■ **LISTED RECORDS**
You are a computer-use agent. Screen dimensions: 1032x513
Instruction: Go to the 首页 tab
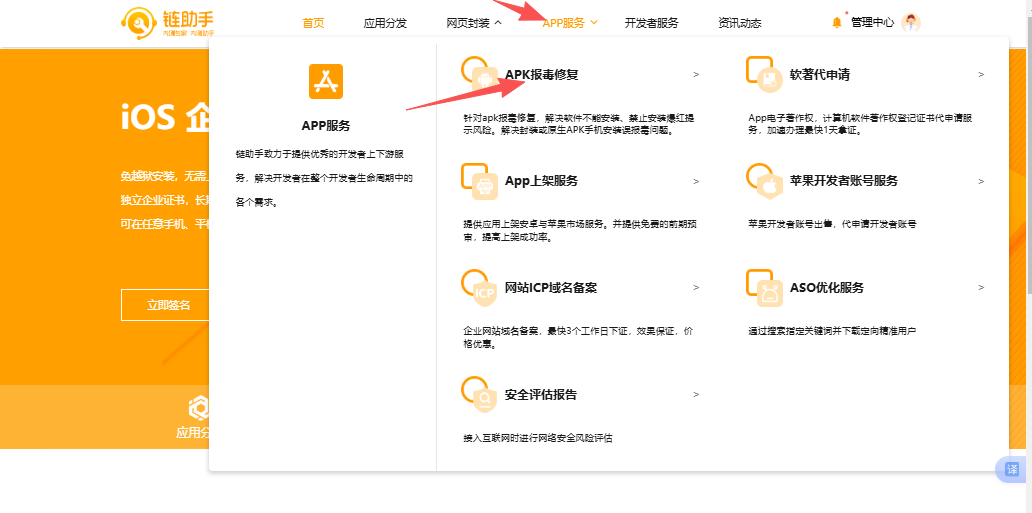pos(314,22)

--

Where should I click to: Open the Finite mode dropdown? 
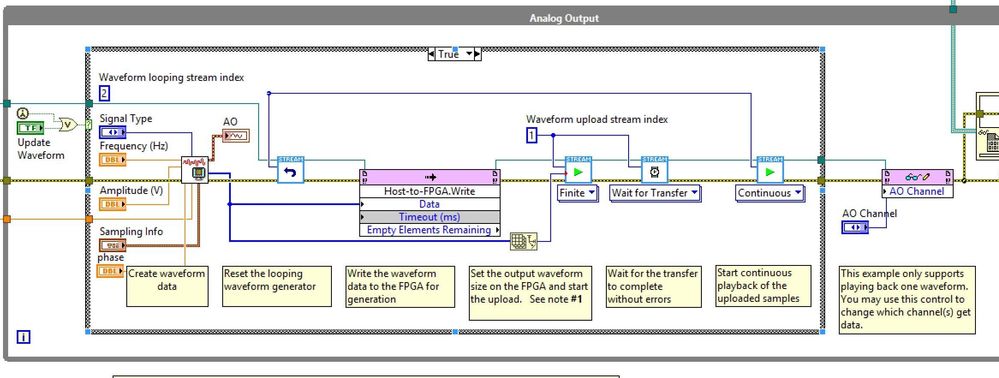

---

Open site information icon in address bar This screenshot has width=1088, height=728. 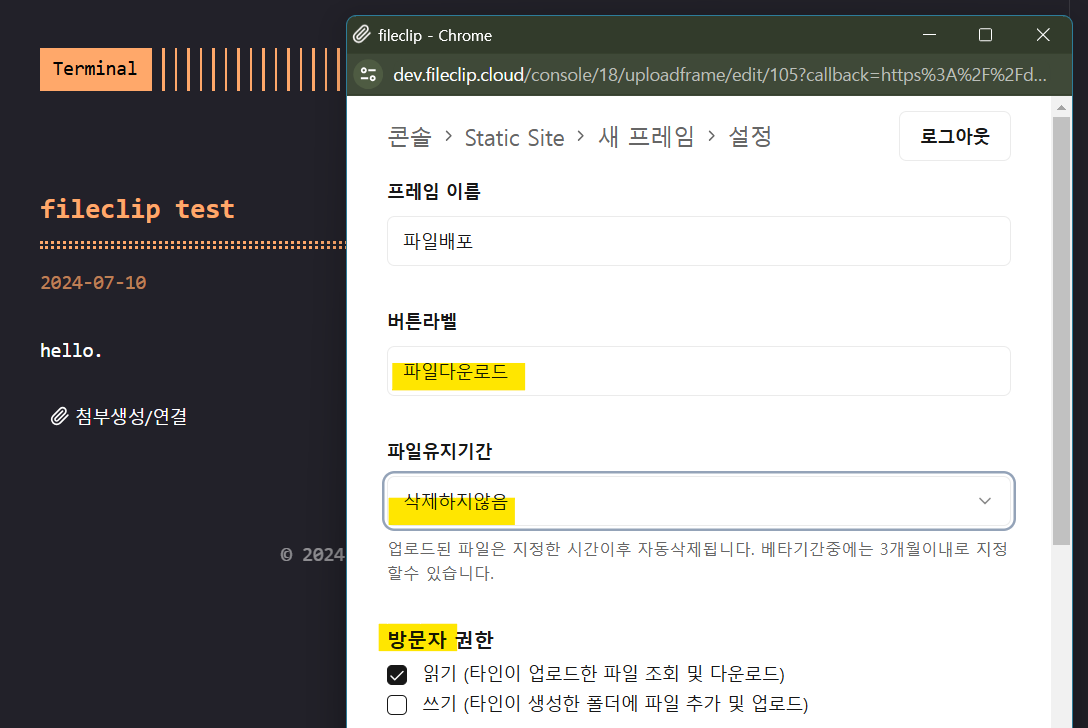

■ **WHAT IS ASKED**
Render everything in the entries from the line containing "You are a computer-use" down to the line containing "pos(314,22)" as a numbered list, skipping any blank lines. Leave the pictures out of your answer.

■ **ANSWER TO THE PROBLEM**
1. You are a computer-use agent. Screen dimensions: 1032x513
2. Instruction: Go to the 首页 tab
3. pos(314,22)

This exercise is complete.